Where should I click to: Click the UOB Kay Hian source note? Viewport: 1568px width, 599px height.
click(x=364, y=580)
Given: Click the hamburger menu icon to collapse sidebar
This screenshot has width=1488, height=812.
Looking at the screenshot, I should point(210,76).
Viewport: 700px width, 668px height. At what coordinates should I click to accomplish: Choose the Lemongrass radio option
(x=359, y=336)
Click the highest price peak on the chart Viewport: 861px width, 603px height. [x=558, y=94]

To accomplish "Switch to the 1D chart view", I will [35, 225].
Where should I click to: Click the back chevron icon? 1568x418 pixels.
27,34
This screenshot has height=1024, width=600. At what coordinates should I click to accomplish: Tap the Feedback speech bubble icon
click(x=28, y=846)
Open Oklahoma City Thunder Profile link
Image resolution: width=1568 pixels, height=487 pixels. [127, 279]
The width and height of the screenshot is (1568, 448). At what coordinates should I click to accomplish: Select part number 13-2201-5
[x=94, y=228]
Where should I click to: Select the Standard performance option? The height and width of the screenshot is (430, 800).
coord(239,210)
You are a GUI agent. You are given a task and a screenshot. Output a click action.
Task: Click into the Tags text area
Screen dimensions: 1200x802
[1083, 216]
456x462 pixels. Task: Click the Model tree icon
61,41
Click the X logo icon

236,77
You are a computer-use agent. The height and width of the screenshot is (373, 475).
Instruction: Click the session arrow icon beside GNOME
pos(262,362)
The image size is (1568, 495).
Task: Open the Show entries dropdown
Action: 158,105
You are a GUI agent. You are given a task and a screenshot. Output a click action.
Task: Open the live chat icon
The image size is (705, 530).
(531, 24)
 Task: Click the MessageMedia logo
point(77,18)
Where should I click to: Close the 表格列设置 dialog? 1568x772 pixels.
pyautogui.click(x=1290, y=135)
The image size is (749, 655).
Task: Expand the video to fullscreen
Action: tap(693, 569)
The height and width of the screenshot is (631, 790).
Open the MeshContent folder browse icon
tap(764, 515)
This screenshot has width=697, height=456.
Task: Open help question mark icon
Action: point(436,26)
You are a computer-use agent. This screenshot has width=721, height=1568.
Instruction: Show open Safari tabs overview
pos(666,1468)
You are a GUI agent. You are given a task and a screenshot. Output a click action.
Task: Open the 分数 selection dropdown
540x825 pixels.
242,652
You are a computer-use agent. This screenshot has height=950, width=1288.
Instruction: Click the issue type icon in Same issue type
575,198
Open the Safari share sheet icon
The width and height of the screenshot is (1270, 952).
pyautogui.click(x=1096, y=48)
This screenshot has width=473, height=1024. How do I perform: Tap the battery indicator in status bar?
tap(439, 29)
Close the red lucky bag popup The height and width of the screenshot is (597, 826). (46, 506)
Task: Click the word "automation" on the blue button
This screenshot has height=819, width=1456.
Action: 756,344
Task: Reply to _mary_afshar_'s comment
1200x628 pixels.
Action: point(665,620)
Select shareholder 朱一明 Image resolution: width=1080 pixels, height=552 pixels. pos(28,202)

# Exercise
Your answer should consist of the lines from the material that contain "chart".

# Written answer
Click the highest price peak on the chart Viewport: 861px width, 603px height. [x=558, y=94]
To accomplish "Switch to the 1D chart view", I will [35, 225].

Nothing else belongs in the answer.